After her father's death in 1920 Rowena and her mother moved frequently; finally their search ended when they discovered a house in Lamorna, right on the beach. After the huge lonely hills of Derbyshire the great rugged coast of Cornwall fascinated Rowena. She discovered a small Headland jutting out precariously into the sea. She managd to buy it for £100. It was there she built the House using granite from the nearby quarry.
There was very little theatre in Cornwall and most was self made. So Rowena invited family and friends to the House where they staged many performances.
A more ambitious performance of Midsummer Night's Dream was planned in a nearby meadow. Rowena did not take part, having discovered she had a talent for costume designing, she made most of the costumes herself, and sitting in the field with her sewing machine during the rehearsals making last minute adjustments. Their next performance was to be The Tempest, and as Rowena's garden was on the cliff top with it's view of the waves pounding on the cliffs, it would be the ideal location, but there was very little room for an audience to sit.
Rowena pondered this problem and then hit upon the idea of using the gully above the rocks on her headland. She and two Cornish craftsmen spent the next six months, battling with the rain and wind, on the precarious ledge on the cliffs, lugging fallen boulders, cutting them by hand and hauling them into place to make a simple stage and basic seating; the gaps were infilled with pebbles and gravel collected from the rocks.
In 1932, Rowena, then 38 years old, watched as the audience, armed with cushions, bought their tickets at a table in the garden, scrambled through the gorse path and down to the stage. The first performance of the Tempest began. The pathway was lit by lights from car batteries, the stage by the brilliant moonlight sparkling on the sea. The Tempest, was the first of many performances in the magical place.
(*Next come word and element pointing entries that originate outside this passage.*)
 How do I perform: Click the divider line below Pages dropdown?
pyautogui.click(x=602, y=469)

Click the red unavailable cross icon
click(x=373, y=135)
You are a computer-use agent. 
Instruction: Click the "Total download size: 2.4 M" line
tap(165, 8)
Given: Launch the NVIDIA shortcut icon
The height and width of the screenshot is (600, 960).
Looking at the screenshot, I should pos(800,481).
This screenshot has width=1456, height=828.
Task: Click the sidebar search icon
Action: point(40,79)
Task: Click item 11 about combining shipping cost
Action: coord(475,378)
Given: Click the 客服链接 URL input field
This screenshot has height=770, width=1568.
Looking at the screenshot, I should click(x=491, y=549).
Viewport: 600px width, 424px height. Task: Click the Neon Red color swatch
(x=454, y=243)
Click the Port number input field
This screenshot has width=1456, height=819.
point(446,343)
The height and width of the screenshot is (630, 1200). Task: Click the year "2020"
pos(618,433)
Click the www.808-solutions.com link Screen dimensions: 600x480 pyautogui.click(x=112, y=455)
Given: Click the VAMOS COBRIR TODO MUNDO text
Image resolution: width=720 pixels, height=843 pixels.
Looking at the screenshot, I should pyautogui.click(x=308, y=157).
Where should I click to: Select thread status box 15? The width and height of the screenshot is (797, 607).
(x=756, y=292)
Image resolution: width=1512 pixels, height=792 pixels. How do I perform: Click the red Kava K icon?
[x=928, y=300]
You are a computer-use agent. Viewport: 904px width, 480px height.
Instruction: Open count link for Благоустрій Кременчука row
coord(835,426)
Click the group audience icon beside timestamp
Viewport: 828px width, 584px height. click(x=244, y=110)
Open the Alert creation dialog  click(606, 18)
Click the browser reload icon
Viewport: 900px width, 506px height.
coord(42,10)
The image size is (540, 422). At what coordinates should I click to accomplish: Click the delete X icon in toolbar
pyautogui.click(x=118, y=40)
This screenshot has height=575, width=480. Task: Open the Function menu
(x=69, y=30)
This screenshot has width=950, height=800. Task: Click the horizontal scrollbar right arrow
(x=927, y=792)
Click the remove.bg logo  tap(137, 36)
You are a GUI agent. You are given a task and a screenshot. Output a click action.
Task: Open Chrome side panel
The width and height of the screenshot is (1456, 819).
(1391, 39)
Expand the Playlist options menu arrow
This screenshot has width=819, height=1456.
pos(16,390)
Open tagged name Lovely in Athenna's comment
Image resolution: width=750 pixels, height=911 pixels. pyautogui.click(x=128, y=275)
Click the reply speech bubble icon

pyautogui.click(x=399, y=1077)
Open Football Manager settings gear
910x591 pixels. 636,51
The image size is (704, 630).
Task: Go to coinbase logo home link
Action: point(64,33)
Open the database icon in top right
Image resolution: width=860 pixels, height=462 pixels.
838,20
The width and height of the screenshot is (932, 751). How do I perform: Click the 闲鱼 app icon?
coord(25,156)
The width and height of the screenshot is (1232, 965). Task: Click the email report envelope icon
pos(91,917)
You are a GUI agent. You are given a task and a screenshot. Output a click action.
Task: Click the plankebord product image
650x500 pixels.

After The Second World War, troops and prisoners of war, sent to clear the costal defences, cleared away all her hard work. The headland was now back to the barren cliff top she had originally discovered. Undaunted she started again. She developed a technique of using cement, instead of stone, and with a screwdriver carved out intricate lettering on the walls; she lugged great boulders, bags of sand and twelve huge 15ft beams from the beach up the ninety steps. Customs men looking for the remains of a Spanish wreck enquired if she had seem the beams, she told them she had collected some wood she found on the beach, thinking this frail little lady had gathered up kindling, they went on their way. She and her helper Billy Rawlings worked tirelessly building the seating, a great granite wall, and an access road to the car park.
The theatre, finally completed, became the scene of many productions. Producers clamour still for the chance to put on a play at the magical Minack Theatre.